Work instruction →
Would you please output the records exactly as they appear below?

+===+

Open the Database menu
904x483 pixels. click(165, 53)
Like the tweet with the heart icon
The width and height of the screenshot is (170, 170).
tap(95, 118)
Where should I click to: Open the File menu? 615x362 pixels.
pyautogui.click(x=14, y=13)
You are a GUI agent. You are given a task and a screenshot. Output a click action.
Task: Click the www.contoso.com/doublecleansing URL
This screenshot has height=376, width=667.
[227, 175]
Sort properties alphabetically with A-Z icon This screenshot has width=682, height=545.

+===+

Solution to the exercise →
Open the Database menu
904x483 pixels. click(165, 53)
Like the tweet with the heart icon
The width and height of the screenshot is (170, 170).
tap(95, 118)
Where should I click to: Open the File menu? 615x362 pixels.
pyautogui.click(x=14, y=13)
You are a GUI agent. You are given a task and a screenshot. Output a click action.
Task: Click the www.contoso.com/doublecleansing URL
This screenshot has height=376, width=667.
[227, 175]
Sort properties alphabetically with A-Z icon This screenshot has width=682, height=545.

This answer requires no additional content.